Tampoco nosotros los tenemos,
fuerza es reconocerlo. Desde luego que la tentación de traicionar a Dios nos
ronda a todos de un modo insidioso. Pero, ¿qué podría traicionar yo, sino lo
que se ha confiado a mi lealtad? Y, ¿qué significa eso en relación con Dios? Ni
más ni menos, lo que dicen las propias palabras: que Dios no se ha revelado
sólo en la enseñanza de unas verdades o en la imposición de ciertos mandatos
con sus respectivas consecuencias, sino que se ha manifestado en persona. Su
verdad está en él mismo. Y también su voluntad. Al que presta atención Dios le
comunica su propia fuerza, de modo que el oyente no recibe sólo una palabra,
sino a la persona misma del «Consagrado de Dios». Por eso, escuchar a Dios es
abrirse a él; creer en Dios es «aceptarlo con lealtad». El Dios en quien nosotros
creemos es un Dios que viene, que entra en nuestro interior, que se somete al
dominio de nuestro espíritu y de nuestro corazón; es un Dios que cuenta con la
lealtad de nuestro corazón y con la dignidad de nuestro espíritu. ¿Dignidad? ¿Y
aquí se habla de dignidad? Pues sí, porque cuando Dios entra en el mundo se
despoja de su poder; su verdad renuncia a toda imposición violenta, sus
mandatos prescinden de la fuerza coercitiva del castigo, en cuanto consecuencia
lógica de la acción. Dios viene al mundo indefenso, sin palabra, con paciencia
infinita. «Se despojó de su rango, y asumió la condición de esclavo» (Flp 2,7).

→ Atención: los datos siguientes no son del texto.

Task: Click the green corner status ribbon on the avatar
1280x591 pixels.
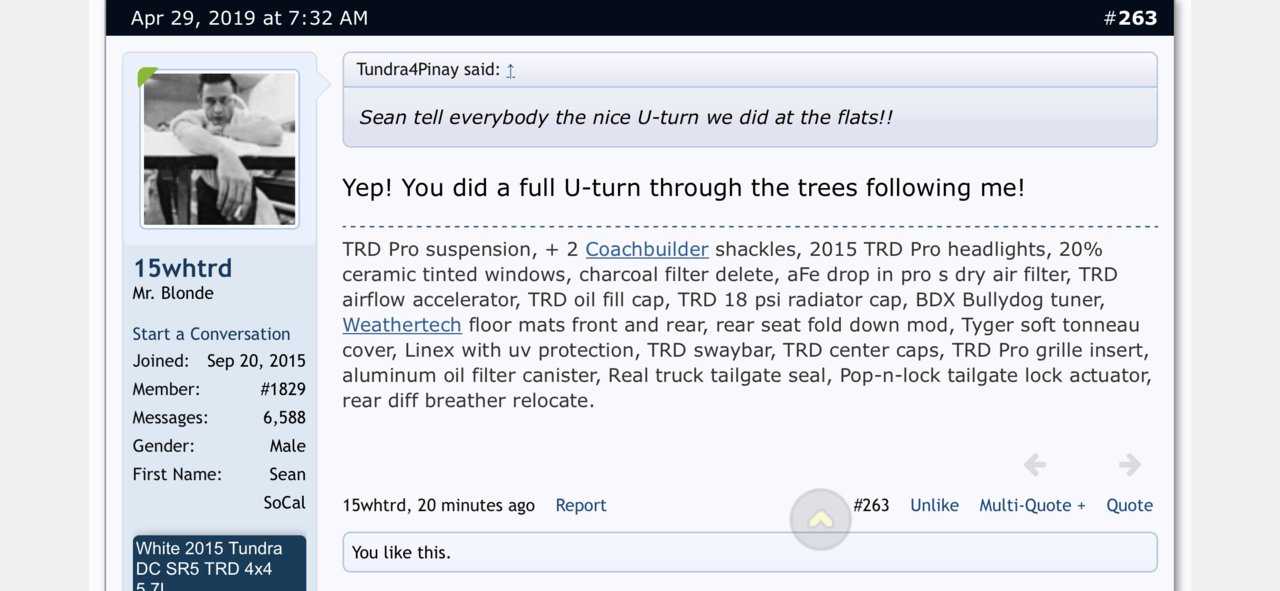Action: point(148,77)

De ahí que cobre tanta mayor profundidad la invitación que se hace a la fe para
que reconozca al Dios escondido y profese lealtad al soberano indefenso...

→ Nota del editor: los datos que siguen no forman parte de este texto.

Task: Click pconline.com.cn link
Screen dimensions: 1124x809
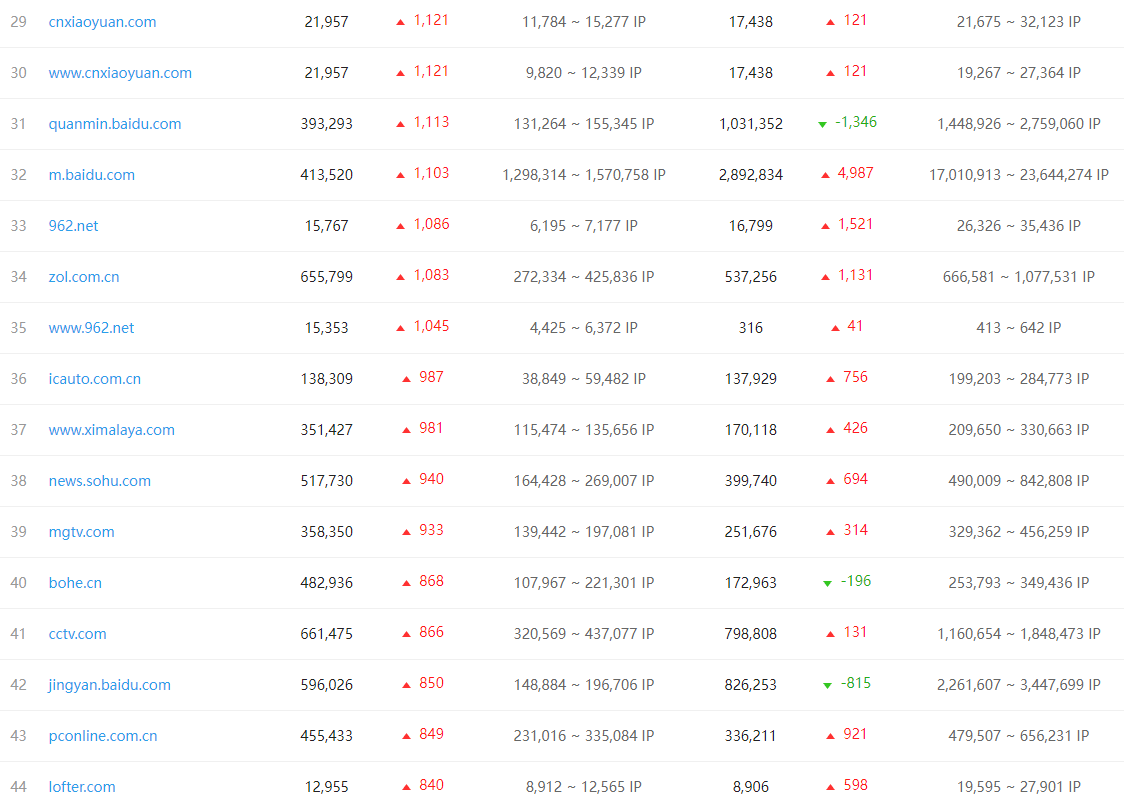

Pero, ¿no es verdad que a lo
largo de nuestra vida hemos abandonado muchas veces a ese Dios, renunciando
incluso a nuestras convicciones más profundas, a nuestros más nobles
sentimientos o a deberes tan sacrosantos como el amor, por simples
frivolidades, por satisfacciones pasajeras, por míseros beneficios, por una
sensación de seguridad, por una explosión de odio, o por una venganza premeditada?
Pues bien ¿es eso más que treinta monedas de plata? En realidad, no tenemos
muchos motivos para hablar del «traidor» –quizá, hasta con indignación-, como
si se tratara de algo que no nos incumbe directa ni personalmente. Sin embargo,
la figura de judas nos desenmascara a nosotros mismos. Al personaje podemos
entenderlo, aun en sentido cristiano, si lo enfocamos desde las depravadas
posibilidades de nuestro propio corazón y pedimos a Dios que no permita jamás
que esa traición en la que caemos día a día adquiera consistencia en nuestro
ser interior. De hecho, el endurecimiento en una actitud de traición que se
apodera absolutamente del corazón del hombre y no le deja ninguna vía de escape
hacia el arrepentimiento, ¡eso es Judas!